Nicolas Sarkozy refuse la grâce
Dans une interview publiée ce samedi par le Journal du dimanche, Sarkozy a déclaré qu’il ne demanderait pas une éventuelle grâce d’Emmanuel Macron. « En aucun cas. Pour être gracié, il faut accepter sa peine, et donc reconnaître sa culpabilité. Jamais je ne reconnaîtrai ma culpabilité pour quelque chose que je n’ai pas fait. Je me battrai jusqu’à mon dernier souffle pour faire reconnaître mon honnêteté », a-t-il affirmé.

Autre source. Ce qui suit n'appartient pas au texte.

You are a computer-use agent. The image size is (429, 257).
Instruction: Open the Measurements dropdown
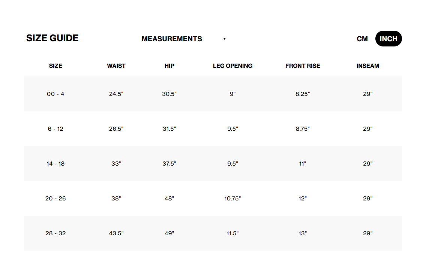click(172, 39)
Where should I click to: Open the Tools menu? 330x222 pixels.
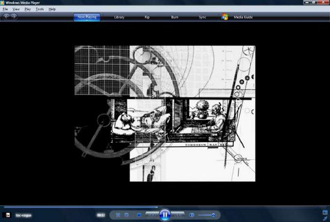point(40,9)
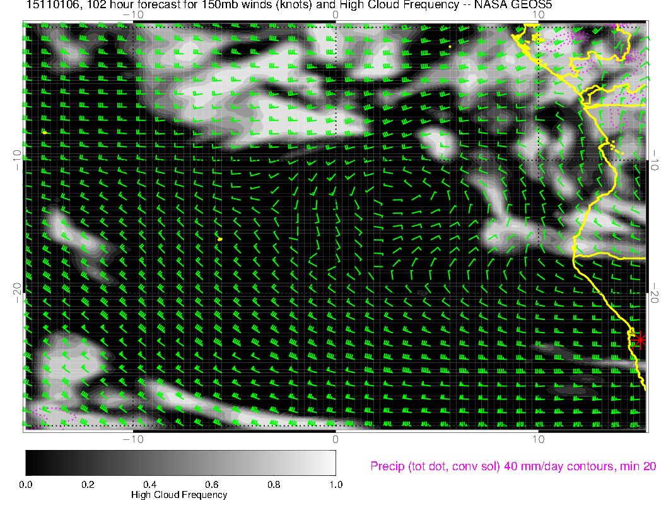Image resolution: width=666 pixels, height=515 pixels.
Task: Click the "-10" longitude label on the top axis
Action: (133, 15)
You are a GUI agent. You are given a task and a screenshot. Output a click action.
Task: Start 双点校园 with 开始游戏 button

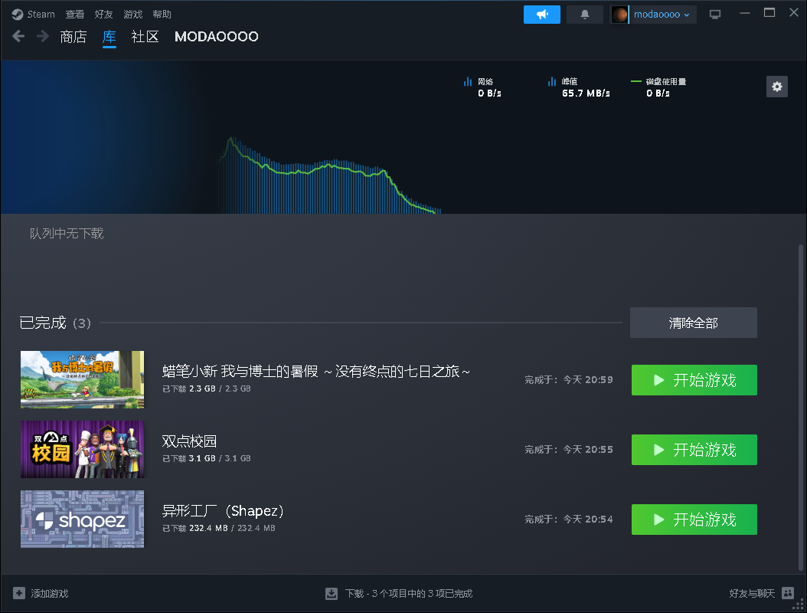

La grâce n’est pas envisageable pour l’instant, car Nicolas Sarkozy a fait appel du jugement. Le contenu de cette décision, rendue jeudi, a suscité des réactions vives, notamment en ce qui concerne le document controversé publié par Mediapart en 2012, qui aurait servi de fondement à la procédure judiciaire. La présidente du tribunal a indiqué que le plus probable était que ce document soit un faux, une affirmation que Sarkozy a reprise, insistant sur la nécessité de réévaluer l’ensemble de l’accusation.
Critiques des procédures judiciaires
Sarkozy a également dénoncé la manière dont sa condamnation a été traitée par le système judiciaire. « Toutes les limites de l’État de droit ont été violées. C’est tellement invraisemblable. Même dans ses réquisitions pourtant violentes, le PNF (Parquet national financier) ne l’avait pas demandé ! », a-t-il déclaré lors de l’entretien.
Le 13 octobre, il sera convoqué par le PNF, qui lui communiquera la date de son incarcération, prévue dans un délai relativement proche, selon des sources judiciaires. Cette situation continue d’exercer une pression considérable sur le paysage politique français, remettant en question la réputation d’un ancien président déjà controversé.